PART 3

6.8K 742 61
                                    


Rutinitas pagi seorang Gama.

Bangun di waktu matahari baru terbit, olahraga ringan dengan treadmill  yang ada di balkon, tapi kalo weekend biasanya dia pergi ngegym. Sarapan simple dengan roti, dan segelas susu tinggi protein. Mandi, lalu bersiap pergi bekerja. Walaupun posisinya sebagai bos, tapi Gama selalu datang tepat waktu. Dan dia benci orang yang suka berleha-leha, bermalas-malasan.

Garin ... selalu saja.
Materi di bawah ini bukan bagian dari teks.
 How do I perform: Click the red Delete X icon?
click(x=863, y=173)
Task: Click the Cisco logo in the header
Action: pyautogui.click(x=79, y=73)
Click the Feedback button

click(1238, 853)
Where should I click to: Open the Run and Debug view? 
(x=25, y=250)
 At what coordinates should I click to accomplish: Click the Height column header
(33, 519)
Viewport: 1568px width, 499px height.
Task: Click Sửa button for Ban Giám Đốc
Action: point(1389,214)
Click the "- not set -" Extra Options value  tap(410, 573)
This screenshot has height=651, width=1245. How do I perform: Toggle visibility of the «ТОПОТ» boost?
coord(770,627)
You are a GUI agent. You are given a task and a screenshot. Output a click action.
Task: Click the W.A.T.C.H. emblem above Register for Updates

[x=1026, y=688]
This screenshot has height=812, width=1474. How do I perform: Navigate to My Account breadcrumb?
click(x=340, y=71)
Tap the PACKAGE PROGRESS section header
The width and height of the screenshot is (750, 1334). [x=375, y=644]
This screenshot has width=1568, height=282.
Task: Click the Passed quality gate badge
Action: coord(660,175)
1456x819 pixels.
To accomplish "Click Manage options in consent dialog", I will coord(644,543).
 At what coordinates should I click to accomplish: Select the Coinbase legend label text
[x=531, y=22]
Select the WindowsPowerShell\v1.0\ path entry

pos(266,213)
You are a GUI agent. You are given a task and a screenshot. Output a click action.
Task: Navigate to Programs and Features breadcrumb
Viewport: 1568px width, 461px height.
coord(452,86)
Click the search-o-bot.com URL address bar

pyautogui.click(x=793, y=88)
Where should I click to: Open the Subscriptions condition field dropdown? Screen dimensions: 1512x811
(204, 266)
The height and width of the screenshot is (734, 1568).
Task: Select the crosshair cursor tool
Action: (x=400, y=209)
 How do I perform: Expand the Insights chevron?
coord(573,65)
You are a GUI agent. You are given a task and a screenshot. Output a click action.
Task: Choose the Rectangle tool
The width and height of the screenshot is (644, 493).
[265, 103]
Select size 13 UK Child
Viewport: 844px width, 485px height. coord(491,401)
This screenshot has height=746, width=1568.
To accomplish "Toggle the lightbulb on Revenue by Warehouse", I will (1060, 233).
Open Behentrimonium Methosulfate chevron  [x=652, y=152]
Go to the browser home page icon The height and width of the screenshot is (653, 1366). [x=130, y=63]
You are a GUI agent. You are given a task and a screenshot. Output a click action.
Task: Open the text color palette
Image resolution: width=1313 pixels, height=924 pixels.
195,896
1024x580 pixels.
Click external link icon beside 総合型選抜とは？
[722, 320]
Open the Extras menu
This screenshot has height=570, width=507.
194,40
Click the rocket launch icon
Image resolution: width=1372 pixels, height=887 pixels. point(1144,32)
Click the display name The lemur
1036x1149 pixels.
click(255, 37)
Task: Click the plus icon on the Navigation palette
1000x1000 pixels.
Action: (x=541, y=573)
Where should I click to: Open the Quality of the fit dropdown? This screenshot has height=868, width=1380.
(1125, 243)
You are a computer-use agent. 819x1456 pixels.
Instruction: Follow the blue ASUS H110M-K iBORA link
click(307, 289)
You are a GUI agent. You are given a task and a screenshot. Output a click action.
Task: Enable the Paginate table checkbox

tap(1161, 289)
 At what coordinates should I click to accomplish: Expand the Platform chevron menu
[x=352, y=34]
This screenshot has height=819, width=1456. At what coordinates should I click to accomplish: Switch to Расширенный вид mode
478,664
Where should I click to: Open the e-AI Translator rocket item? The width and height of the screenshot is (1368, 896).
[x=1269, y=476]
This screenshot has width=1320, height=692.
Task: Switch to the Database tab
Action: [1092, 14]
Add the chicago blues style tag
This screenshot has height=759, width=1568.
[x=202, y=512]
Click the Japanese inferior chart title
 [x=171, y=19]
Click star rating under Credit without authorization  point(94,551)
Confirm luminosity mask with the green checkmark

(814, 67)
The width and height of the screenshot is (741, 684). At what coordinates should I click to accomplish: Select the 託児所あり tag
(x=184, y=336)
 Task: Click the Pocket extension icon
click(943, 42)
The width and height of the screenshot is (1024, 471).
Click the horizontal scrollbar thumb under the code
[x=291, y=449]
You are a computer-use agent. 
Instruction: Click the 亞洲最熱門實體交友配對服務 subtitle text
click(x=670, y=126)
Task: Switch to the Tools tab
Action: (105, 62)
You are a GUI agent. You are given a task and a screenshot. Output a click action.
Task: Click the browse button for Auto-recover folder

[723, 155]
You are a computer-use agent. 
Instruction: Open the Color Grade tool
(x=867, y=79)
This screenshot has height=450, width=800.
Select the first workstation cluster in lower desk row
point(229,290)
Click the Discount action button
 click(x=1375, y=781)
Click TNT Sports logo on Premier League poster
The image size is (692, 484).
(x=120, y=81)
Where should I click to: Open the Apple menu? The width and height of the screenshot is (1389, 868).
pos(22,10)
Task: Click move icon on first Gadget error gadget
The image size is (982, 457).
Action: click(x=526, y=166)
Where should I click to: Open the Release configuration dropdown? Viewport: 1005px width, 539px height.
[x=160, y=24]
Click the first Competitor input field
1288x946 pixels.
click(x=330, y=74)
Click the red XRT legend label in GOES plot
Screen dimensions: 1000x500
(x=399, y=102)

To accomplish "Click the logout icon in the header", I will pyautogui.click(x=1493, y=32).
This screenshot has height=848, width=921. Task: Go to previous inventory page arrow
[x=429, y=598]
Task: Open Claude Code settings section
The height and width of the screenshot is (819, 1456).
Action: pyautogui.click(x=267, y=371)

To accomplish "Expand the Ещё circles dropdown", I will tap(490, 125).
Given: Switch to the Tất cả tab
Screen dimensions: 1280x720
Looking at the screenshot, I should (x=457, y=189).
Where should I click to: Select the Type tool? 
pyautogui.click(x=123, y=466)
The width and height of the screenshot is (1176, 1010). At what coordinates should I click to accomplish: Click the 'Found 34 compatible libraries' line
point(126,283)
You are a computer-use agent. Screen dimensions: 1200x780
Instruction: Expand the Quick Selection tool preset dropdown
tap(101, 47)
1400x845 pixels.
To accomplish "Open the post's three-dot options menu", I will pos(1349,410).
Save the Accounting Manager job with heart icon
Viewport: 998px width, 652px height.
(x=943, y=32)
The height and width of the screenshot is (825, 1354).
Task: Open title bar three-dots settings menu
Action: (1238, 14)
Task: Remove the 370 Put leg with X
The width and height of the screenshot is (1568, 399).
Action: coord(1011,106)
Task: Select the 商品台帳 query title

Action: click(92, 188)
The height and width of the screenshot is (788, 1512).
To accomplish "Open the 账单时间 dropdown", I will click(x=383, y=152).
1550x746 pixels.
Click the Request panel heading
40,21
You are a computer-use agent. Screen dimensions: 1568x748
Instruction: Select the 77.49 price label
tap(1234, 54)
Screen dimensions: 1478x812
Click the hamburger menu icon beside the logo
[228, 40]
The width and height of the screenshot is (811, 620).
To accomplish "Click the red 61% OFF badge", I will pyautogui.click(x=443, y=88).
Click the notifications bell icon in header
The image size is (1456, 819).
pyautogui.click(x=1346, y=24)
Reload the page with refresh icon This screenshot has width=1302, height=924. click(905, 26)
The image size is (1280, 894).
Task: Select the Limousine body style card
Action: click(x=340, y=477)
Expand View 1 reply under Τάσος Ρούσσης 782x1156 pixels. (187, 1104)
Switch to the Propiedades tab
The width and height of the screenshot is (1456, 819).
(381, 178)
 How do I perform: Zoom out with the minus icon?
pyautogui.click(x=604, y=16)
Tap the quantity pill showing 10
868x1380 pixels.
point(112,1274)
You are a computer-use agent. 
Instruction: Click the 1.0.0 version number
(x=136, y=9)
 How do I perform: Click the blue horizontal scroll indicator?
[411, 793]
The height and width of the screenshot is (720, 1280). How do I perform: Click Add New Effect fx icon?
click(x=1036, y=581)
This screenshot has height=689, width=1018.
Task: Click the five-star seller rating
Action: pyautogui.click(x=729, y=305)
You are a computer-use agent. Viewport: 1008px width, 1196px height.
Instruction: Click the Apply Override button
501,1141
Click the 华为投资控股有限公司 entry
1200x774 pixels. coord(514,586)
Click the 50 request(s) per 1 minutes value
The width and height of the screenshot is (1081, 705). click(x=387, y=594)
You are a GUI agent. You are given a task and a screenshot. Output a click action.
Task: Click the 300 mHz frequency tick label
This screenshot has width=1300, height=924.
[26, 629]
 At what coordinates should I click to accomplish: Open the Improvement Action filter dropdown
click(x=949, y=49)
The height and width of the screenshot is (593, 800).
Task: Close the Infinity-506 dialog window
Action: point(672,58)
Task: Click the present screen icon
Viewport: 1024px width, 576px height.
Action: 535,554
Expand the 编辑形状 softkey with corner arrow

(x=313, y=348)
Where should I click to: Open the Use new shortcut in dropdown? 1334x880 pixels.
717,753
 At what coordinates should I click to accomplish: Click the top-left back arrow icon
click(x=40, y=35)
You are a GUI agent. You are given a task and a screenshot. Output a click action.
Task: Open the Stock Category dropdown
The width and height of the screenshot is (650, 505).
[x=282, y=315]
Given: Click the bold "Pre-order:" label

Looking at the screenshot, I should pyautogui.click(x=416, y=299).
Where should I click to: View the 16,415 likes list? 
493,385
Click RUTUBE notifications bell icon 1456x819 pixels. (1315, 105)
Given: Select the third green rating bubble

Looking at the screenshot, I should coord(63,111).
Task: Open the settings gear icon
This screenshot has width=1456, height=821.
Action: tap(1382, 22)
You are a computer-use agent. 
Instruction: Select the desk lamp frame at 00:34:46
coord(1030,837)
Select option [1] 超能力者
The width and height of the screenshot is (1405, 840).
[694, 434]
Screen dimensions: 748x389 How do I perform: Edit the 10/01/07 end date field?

Kebiasaan buruknya dari dulu. Matahari sudah terbit, anak itu masih tertidur.

Gama mendecak. Dengan terpaksa, memegang bahu adiknya, mengguncang kasar.

Tak disangka Garin langsung membuka mata, bahkan tak perlu Gama guncang sebenarnya, saat Gama baru menyentuh pundaknya pun, dia sudah terperanjat membuka mata.

"Bangun! Di tempat gue, gak ada yang pas matahari terbit masih ileran," ucap Gama.

Garin terdengar mengembuskan napas panjang, kemudian matanya kembali tertutup.

"Ck." Gama mendecak, tidak ada yang berubah memang dari adiknya itu, dari dulu yang paling susah adalah membangunkannya. Menyesal Gama tadi sempat takjub melihat Garin sudah bisa bangun hanya karena sekali sentuhan, nyatanya masih sama saja. Gama menarik kasar selimut, yang dengan sigap langsung ditahan si pemakai.

"Apaan sih, Gi. Gue masih ngantuk." Mata Garin masih terpejam. Ngelindur apa gimana, padahal tadi dia sempat membuka mata, dan melirik Gama dengan pandangan lega. Benar-benar Garin ini.

"Garin!!!" Gama menyentak, menarik lebih kasar selimut sampai terlepas dari tubuh yang terbungkus itu.

Mata Garin terbuka lebar. Tubuhnya otomatis terangkat, celingukan. Lupa, sekarang dia ada di Jakarta, dan di hadapannya adalah Gama, bukan Hagi, teman satu rumahnya di Bali.

"Ah, maaf, Bang." Kemudian Garin langsung menegakkan duduk, mengucek mata yang sebenarnya masih berat untuk terbuka.

"Mandi sana lo! Gimana mau sehat pagi-pagi masih molor," Gama mendumel murka, tampak sangat kesal padahal kejadian sepele.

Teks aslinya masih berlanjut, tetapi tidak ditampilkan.